> **About this task**:
Print, in exact form, the lines below from the one containing "Produkt (315, 17)" through the one containing "Свободное общение (167, 1949)", and omit all others.

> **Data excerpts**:
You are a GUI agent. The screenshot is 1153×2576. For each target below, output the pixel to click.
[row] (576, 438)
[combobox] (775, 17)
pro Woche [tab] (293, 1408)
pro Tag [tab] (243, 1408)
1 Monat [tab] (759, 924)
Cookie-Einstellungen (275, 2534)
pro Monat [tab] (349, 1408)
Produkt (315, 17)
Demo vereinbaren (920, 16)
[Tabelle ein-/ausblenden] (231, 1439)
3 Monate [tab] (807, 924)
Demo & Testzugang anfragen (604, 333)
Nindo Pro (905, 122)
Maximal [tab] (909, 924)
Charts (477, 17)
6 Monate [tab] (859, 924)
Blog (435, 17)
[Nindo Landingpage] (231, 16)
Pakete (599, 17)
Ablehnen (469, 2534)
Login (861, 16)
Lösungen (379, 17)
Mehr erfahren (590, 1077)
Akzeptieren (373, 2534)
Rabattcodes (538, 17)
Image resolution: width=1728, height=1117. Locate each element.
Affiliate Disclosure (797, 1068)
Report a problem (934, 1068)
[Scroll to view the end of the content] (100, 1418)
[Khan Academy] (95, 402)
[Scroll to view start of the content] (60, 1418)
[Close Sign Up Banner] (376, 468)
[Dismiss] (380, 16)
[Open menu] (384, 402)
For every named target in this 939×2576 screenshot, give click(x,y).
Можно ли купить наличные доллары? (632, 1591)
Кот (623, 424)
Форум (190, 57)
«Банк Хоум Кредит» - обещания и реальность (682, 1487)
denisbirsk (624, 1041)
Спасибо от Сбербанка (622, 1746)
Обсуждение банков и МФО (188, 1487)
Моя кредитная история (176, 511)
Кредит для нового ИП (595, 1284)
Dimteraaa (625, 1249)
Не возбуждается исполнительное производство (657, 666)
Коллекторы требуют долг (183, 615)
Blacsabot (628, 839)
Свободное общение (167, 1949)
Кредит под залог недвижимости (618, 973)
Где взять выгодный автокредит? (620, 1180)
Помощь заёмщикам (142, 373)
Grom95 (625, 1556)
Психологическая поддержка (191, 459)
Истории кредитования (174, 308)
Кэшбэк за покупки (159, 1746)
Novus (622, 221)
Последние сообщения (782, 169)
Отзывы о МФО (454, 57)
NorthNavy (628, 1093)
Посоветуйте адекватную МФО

> **Task solution**:
Produkt (315, 17)
Demo vereinbaren (920, 16)
[Tabelle ein-/ausblenden] (231, 1439)
3 Monate [tab] (807, 924)
Demo & Testzugang anfragen (604, 333)
Nindo Pro (905, 122)
Maximal [tab] (909, 924)
Charts (477, 17)
6 Monate [tab] (859, 924)
Blog (435, 17)
[Nindo Landingpage] (231, 16)
Pakete (599, 17)
Ablehnen (469, 2534)
Login (861, 16)
Lösungen (379, 17)
Mehr erfahren (590, 1077)
Akzeptieren (373, 2534)
Rabattcodes (538, 17)
Image resolution: width=1728, height=1117. Locate each element.
Affiliate Disclosure (797, 1068)
Report a problem (934, 1068)
[Scroll to view the end of the content] (100, 1418)
[Khan Academy] (95, 402)
[Scroll to view start of the content] (60, 1418)
[Close Sign Up Banner] (376, 468)
[Dismiss] (380, 16)
[Open menu] (384, 402)
For every named target in this 939×2576 screenshot, give click(x,y).
Можно ли купить наличные доллары? (632, 1591)
Кот (623, 424)
Форум (190, 57)
«Банк Хоум Кредит» - обещания и реальность (682, 1487)
denisbirsk (624, 1041)
Спасибо от Сбербанка (622, 1746)
Обсуждение банков и МФО (188, 1487)
Моя кредитная история (176, 511)
Кредит для нового ИП (595, 1284)
Dimteraaa (625, 1249)
Не возбуждается исполнительное производство (657, 666)
Коллекторы требуют долг (183, 615)
Blacsabot (628, 839)
Свободное общение (167, 1949)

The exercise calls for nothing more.